I have a houseful of, actually nine, flourescent ballasts for T12 F40 pairs, dating back to 1972. They work fine during the winter, but in warm weather they don't turn on very fast, sometimes taking several minutes to come on, if at all. But they aren't actually dead because if things cool down they work fine again. Putting in new tubes doesn't change anything.
I'm embarrassed to say that I don't know what's inside a fluorescent ballast that's almost 50 years old, but since an increasing number of my ballasts have exactly the same problem, I have to assume that there's a particular part or type of part that deteriorates over time and causes this effect. Actually, I'm a bit puzzled by the temperature profile I see, because I would have expected that it would be less likely to start when cold, but it's actually just the opposite.
So having nothing better to do, I thought I might try to repair them. Replacement would cost about $25 each, and switching everything to no-ballast LED, which is what I would actually have to do, more than that. So if I can repair the ballasts, I'd like to do that. 120VAC here, if it matters.

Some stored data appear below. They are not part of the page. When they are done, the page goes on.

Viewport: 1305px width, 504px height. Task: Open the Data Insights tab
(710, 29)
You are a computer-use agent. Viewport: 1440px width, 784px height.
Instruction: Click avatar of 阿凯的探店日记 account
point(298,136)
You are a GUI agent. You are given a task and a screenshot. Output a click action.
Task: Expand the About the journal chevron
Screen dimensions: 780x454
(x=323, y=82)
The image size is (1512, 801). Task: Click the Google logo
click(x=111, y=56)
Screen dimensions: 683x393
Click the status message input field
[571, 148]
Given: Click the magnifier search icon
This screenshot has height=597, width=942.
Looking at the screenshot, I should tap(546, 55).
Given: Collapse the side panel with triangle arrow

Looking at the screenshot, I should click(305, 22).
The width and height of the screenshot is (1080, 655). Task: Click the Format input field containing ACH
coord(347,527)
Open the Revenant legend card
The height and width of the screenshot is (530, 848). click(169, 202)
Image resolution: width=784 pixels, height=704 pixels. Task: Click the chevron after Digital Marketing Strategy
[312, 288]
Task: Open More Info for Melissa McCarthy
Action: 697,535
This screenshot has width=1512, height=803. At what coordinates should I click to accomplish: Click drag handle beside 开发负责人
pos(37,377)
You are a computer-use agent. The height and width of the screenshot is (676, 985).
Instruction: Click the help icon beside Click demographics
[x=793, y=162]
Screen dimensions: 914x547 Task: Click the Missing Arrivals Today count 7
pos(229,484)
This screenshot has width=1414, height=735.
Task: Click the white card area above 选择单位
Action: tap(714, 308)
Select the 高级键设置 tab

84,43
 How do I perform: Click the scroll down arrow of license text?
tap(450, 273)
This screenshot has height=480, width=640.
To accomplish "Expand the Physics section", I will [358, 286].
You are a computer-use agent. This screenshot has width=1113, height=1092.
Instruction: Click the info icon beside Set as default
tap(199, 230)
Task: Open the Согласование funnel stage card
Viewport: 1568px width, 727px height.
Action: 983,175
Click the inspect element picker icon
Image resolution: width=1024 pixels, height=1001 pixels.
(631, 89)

It's been demonstrated scientifically that if someone who doesn't know anything about classical music asks you to identify a classical piano piece he has heard, 72.97% of the time the correct answer is Beethoven's "Fur Elise". Similarly, if an electronic circuit's performance begins to deteriorate, but does not completely fail, I think the reason is usually "capacitors" with perhaps even higher odds than Beethoven. Is that the explanation here? I mean, other than gradually failing solder joints, it's hard to imagine what else it could be, particularly when multiple ballast examples show exactly the same symptom.
Does anyone here have any experience looking inside ballasts? Are they repairable (within reason)? Is there anything else in there besides capacitors that's likely to explain what I'm seeing? I guess I'm kinda assuming I will be able to get inside these ballasts, and that they aren't potted.
The other 27.03% of the time it's split between Mozart's Turkish March and Debussy's Clair de Lune, which might correspond to diodes and switching transistors. But nobody ever hears Brahms, and it's never a resistor.